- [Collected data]
= = = = =

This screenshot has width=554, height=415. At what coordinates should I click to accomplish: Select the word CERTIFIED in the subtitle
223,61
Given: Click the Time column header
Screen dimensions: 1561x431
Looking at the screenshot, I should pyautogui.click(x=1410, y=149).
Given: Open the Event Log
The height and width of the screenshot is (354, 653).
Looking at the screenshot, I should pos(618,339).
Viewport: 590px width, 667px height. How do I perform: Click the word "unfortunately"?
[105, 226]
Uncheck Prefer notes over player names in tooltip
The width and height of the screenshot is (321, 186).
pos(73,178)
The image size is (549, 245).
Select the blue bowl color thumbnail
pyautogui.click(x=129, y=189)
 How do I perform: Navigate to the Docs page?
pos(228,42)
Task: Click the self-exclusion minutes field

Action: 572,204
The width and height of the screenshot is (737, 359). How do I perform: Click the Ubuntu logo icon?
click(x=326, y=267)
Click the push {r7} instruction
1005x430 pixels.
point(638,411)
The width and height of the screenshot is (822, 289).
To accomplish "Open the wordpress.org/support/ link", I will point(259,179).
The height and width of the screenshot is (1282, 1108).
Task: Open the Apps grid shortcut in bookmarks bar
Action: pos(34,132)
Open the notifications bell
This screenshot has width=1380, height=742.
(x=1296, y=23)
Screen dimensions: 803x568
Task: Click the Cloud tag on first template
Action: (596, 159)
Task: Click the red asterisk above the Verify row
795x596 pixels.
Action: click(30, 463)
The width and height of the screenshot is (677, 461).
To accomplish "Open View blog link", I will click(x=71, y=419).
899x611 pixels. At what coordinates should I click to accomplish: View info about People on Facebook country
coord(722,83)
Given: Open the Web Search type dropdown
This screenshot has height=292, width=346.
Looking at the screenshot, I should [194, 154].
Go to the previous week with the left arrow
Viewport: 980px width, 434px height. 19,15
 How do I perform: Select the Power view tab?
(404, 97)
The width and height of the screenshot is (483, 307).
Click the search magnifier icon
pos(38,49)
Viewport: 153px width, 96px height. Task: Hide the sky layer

= = = = =

- [Work instruction] From the data above, extract every line in its exact form.

- [Answer area]
This screenshot has width=554, height=415. At what coordinates should I click to accomplish: Select the word CERTIFIED in the subtitle
223,61
Given: Click the Time column header
Screen dimensions: 1561x431
Looking at the screenshot, I should pyautogui.click(x=1410, y=149).
Given: Open the Event Log
The height and width of the screenshot is (354, 653).
Looking at the screenshot, I should pos(618,339).
Viewport: 590px width, 667px height. How do I perform: Click the word "unfortunately"?
[105, 226]
Uncheck Prefer notes over player names in tooltip
The width and height of the screenshot is (321, 186).
pos(73,178)
The image size is (549, 245).
Select the blue bowl color thumbnail
pyautogui.click(x=129, y=189)
 How do I perform: Navigate to the Docs page?
pos(228,42)
Task: Click the self-exclusion minutes field

Action: 572,204
The width and height of the screenshot is (737, 359). How do I perform: Click the Ubuntu logo icon?
click(x=326, y=267)
Click the push {r7} instruction
1005x430 pixels.
point(638,411)
The width and height of the screenshot is (822, 289).
To accomplish "Open the wordpress.org/support/ link", I will point(259,179).
The height and width of the screenshot is (1282, 1108).
Task: Open the Apps grid shortcut in bookmarks bar
Action: pos(34,132)
Open the notifications bell
This screenshot has width=1380, height=742.
(x=1296, y=23)
Screen dimensions: 803x568
Task: Click the Cloud tag on first template
Action: (596, 159)
Task: Click the red asterisk above the Verify row
795x596 pixels.
Action: click(30, 463)
The width and height of the screenshot is (677, 461).
To accomplish "Open View blog link", I will click(x=71, y=419).
899x611 pixels. At what coordinates should I click to accomplish: View info about People on Facebook country
coord(722,83)
Given: Open the Web Search type dropdown
This screenshot has height=292, width=346.
Looking at the screenshot, I should [194, 154].
Go to the previous week with the left arrow
Viewport: 980px width, 434px height. 19,15
 How do I perform: Select the Power view tab?
(404, 97)
The width and height of the screenshot is (483, 307).
Click the search magnifier icon
pos(38,49)
Viewport: 153px width, 96px height. Task: Hide the sky layer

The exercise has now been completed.